Influx Of Youth Strikes Bowling Team

Co-written by Casey Fitzmaurice

(COVINGTON, La.) — St. Paul’s School has had many sports dynasties in its rich sports history. Recently, SPS has had many successful teams, such as the Soccer Wolves playing in the last four state championship games and Lacrosse playing in the state title game the past three years.

Bowlers from St. Paul's eye the scoreboard, tracking their progress. (Photo Credit: Jonathan Wellmeyer)

Bowlers from St. Paul’s eye the scoreboard, tracking their progress. (Photo Credit: Jonathan Wellmeyer)

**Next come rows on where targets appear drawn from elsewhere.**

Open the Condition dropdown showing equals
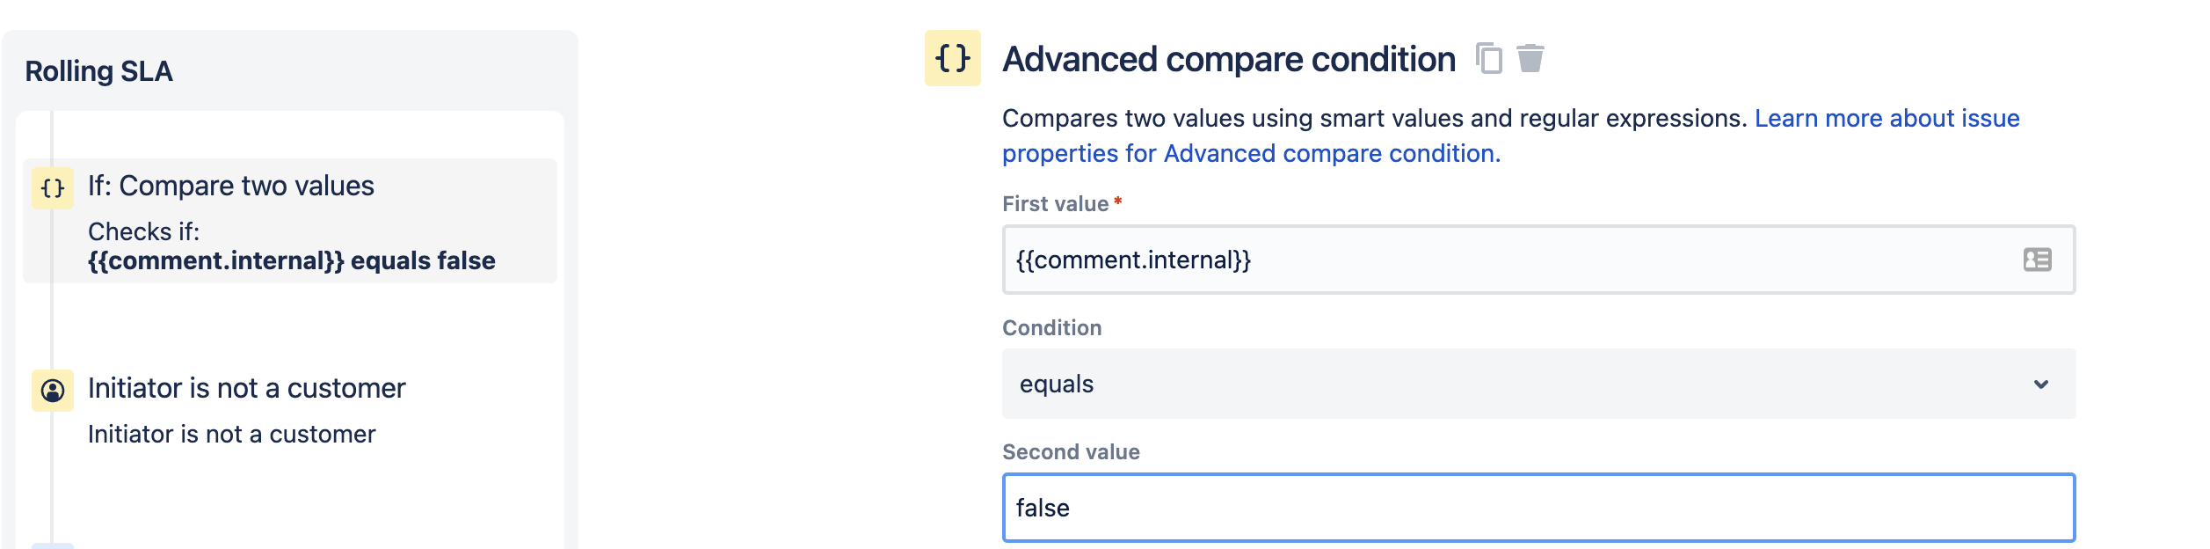This screenshot has width=2210, height=549. (x=1494, y=384)
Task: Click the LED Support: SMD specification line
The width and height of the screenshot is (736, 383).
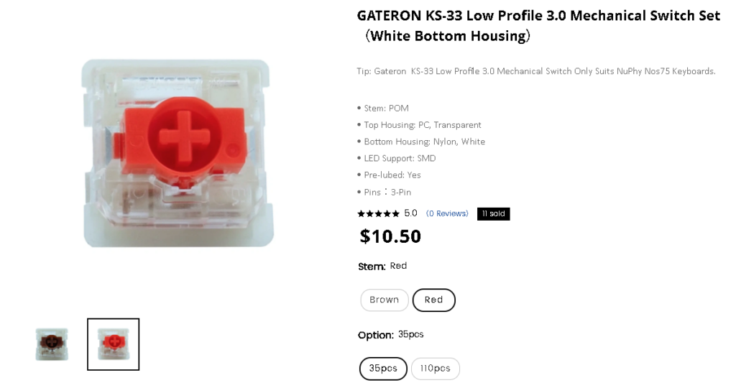Action: point(399,158)
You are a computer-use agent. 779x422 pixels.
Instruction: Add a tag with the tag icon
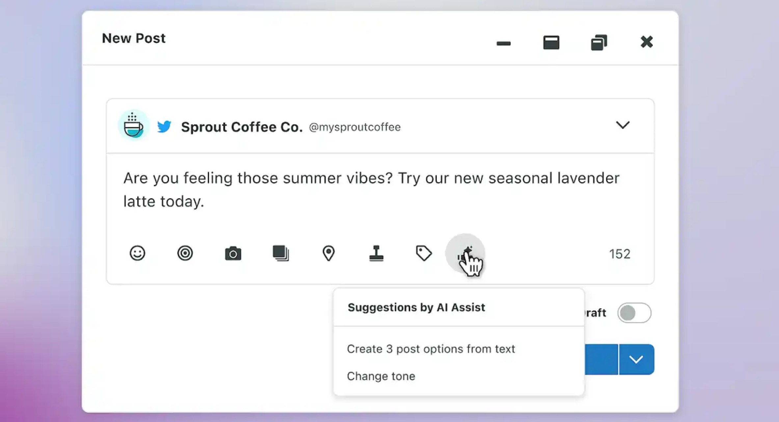tap(424, 253)
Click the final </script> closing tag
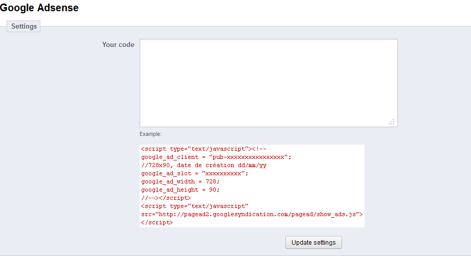 click(157, 222)

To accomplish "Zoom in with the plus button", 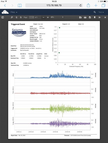I will [x=48, y=17].
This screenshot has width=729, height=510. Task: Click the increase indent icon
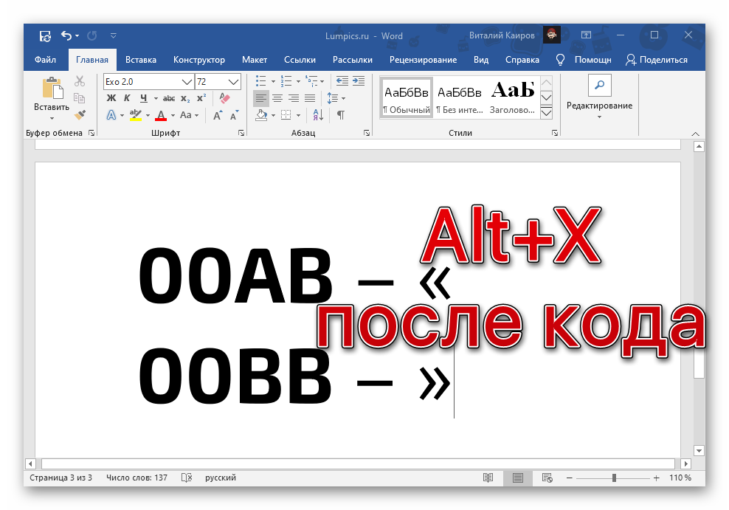coord(359,81)
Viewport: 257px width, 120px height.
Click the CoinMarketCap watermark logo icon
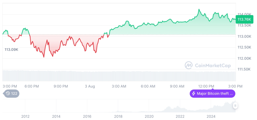pos(189,65)
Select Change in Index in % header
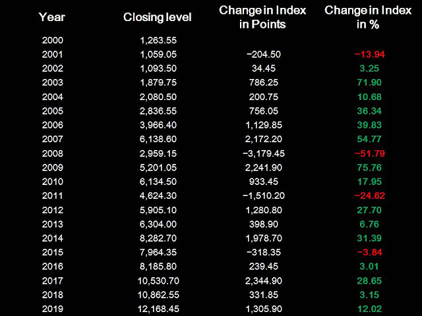 (368, 17)
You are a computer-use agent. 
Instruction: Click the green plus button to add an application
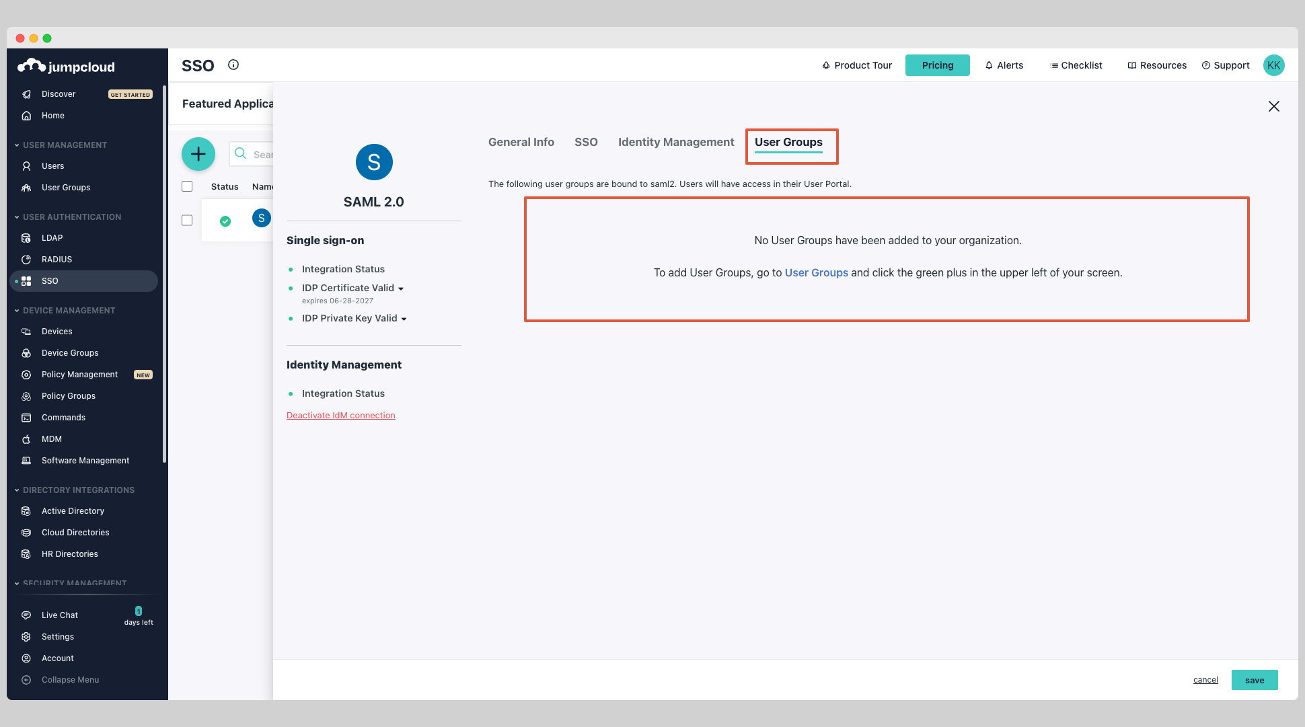(x=198, y=153)
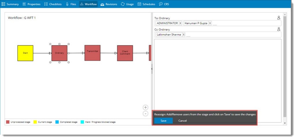Collapse the panel using the splitter arrow
Viewport: 296px width, 139px height.
click(x=152, y=69)

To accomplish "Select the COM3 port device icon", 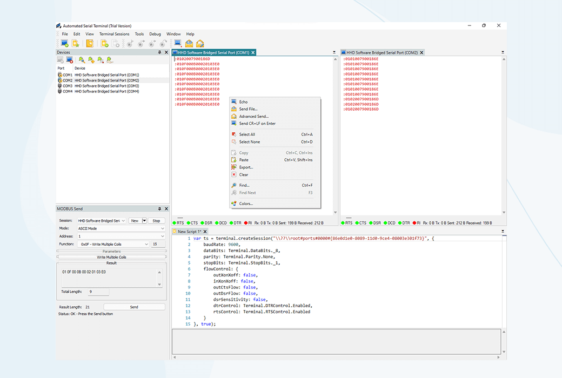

The Bowling team is an unheralded dynasty, winning four league titles (2004, 2005, 2006, and 2012) over the past decade. The team, moderated by Coach Paul Scoriels, has now completed the first half of their season.

“We compete against teams from Fontainebleau, Northlake Christian, SSA, Covington and Hannan,” senior captain Ben Hollingsworth said.

The team is broken up into seven smaller teams, based on skill. The top team is comprised of four five-year senior bowlers: Keegan Lange, Kameron Lange, Jacob Authement, and Hollingsworth.

“I started playing in eighth grade (because) it was fun,” Hollingsworth said.

Tiffany Lanes, the home of the Bowling Wolves.

Tiffany Lanes, the home of the Bowling Wolves. (photo by Casey Fitzmaurice)

While the seniors have provided leadership to the team, two rookies have stolen the spotlight. Pre-freshmen Jonathan Wellmeyer and Peter Bertucci have already become two of the top bowlers in the program, with averages of 156 and 176, respectively, per Wellmeyer.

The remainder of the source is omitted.